The first command we'll run is `dx new project` in order to create our project.
```{bash}
#| eval: false
dx new project -y my_project
```
:::{.callout-note}
## What's happening here?
When you call `dx new project`, that creates a project on the platform with the name `my_project`. This project lives in the cloud, within the DNAnexus platform.
The `-y` option switches you over into that new project.
:::
## Copying Files to Project Storage
Our worker scripts live in the the `bash_for_bioinformatics/` folder on our machine.
Let's copy our files from the public project into our newly created DNAnexus project.
```{bash}
#| eval: false
dx cp -r "project-BQbJpBj0bvygyQxgQ1800Jkk:/Developer Quickstart" .

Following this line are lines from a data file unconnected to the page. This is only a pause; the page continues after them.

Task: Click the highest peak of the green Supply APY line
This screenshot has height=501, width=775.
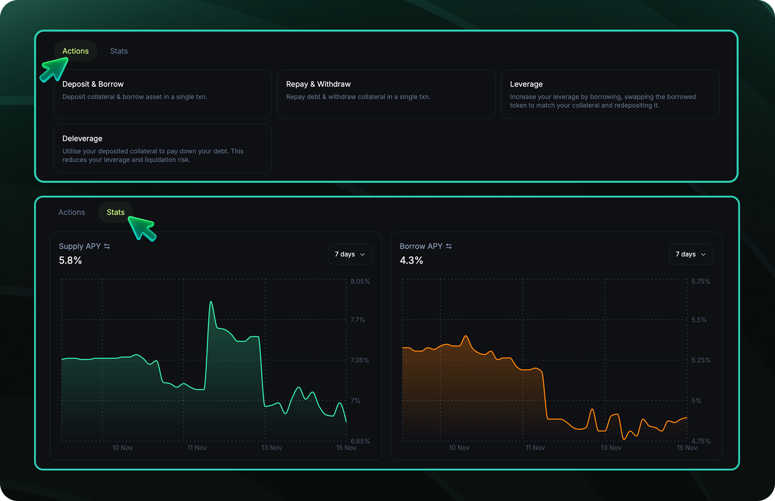Action: pyautogui.click(x=211, y=302)
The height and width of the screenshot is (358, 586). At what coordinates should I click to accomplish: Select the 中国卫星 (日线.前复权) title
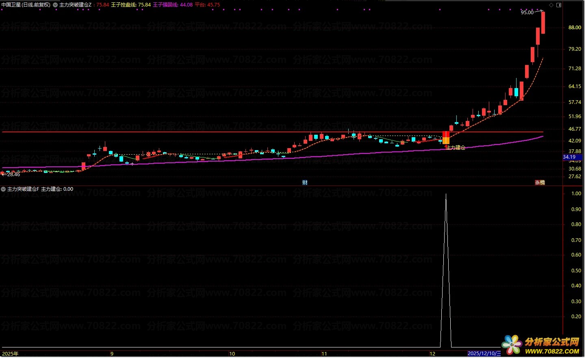tap(26, 5)
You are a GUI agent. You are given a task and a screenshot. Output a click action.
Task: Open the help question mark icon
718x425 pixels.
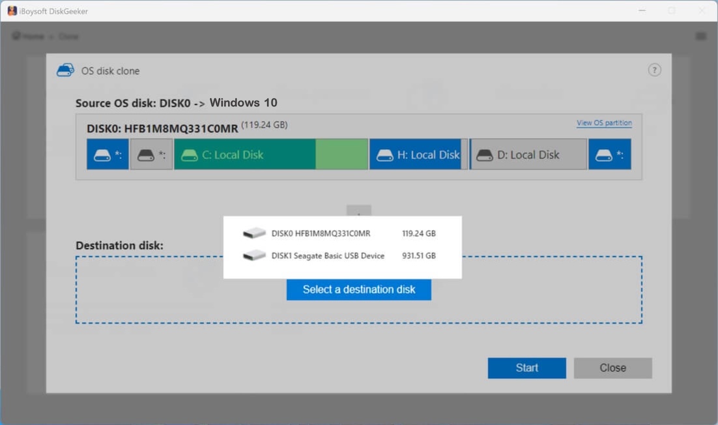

dx mv "Developer Quickstart/" "data/"
```
Confirm that your file system on your machine is similiar to the following output:
```{bash}
#| eval: false
tree
```
```
├── JSON
│ └── json_data
│ ├── dxapp.json
│ ├── example.json
│ ├── fastqc.json
│ ├── job.json
│ └── rap-jobs.json
├── batch-processing
│ ├── batch-on-worker.sh
│ ├── dx-find-data-class.sh
│ ├── dx-find-data-field.sh
│ ├── dx-find-data-name.sh
│ ├── dx-find-path.sh
│ └── dx-find-xargs.sh
```
And the file system in your project should look similar to this when you run `dx tree`:
```{bash}
#| eval: false
dx tree
```
```
├── data
│ ├── NA12878.bai
│ ├── NA12878.bam
│ ├── NC_000868.fasta
│ ├── NC_001422.fasta
│ ├── small-celegans-sample.fastq
│ ├── SRR100022_chrom20_mapped_to_b37.bam
│ ├── SRR100022_chrom21_mapped_to_b37.bam
│ └── SRR100022_chrom22_mapped_to_b37.bam
```
::: {.callout-note}
## Why are there two file systems?
When we do cloud computing, there are two file systems we'll have to be familiar with:
1. The file system on our own machine
2. The file system in our DNAnexus project
The `tree` command shows you the contents of your local machine.

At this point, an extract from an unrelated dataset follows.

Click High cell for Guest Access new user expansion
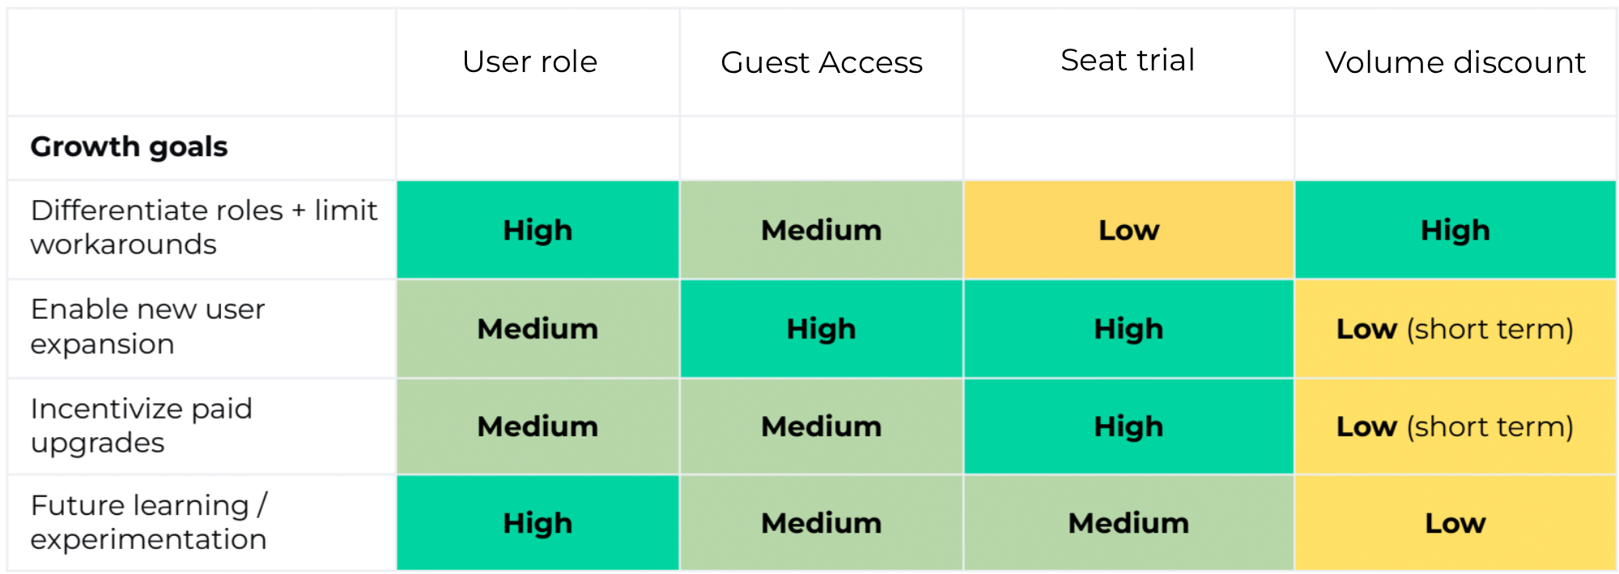Screen dimensions: 1619x574 click(x=822, y=329)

`dx tree` on the other hand, shows you the contents of your project storage. Remember that anything that begins with `dx` is a command that interacts with the platform!

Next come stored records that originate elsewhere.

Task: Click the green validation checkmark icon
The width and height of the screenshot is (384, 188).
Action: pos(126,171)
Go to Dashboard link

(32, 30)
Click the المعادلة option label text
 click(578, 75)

Ok, I lied. There are technically 3 filesystems we need to be familar with. The last one is the working directory on the worker machine. We'll talk more about this in the cloud computing basics (@sec-cloud) section.
:::
## Full Script
The full script for setting up is in the `setup-course/project_setup.sh`
```{bash}
#| eval: false
#| filename: setup-course/project_setup.sh
## Login
dx login
## Create your new project
dx new project -y my_project
## Clone this repository onto your computer
git clone https://github.com/laderast/bash_bioinfo_scripts
## Upload the scripts into the scripts folder
cd bash_bioinfo_scripts
dx upload -r worker_scripts/
## Copy the data over
dx cp -r "project-BQbJpBj0bvygyQxgQ1800Jkk:/Developer Quickstart" .
dx mv "Developer Quickstart/" "data/"
## Confirm your project matches
dx tree
tree
```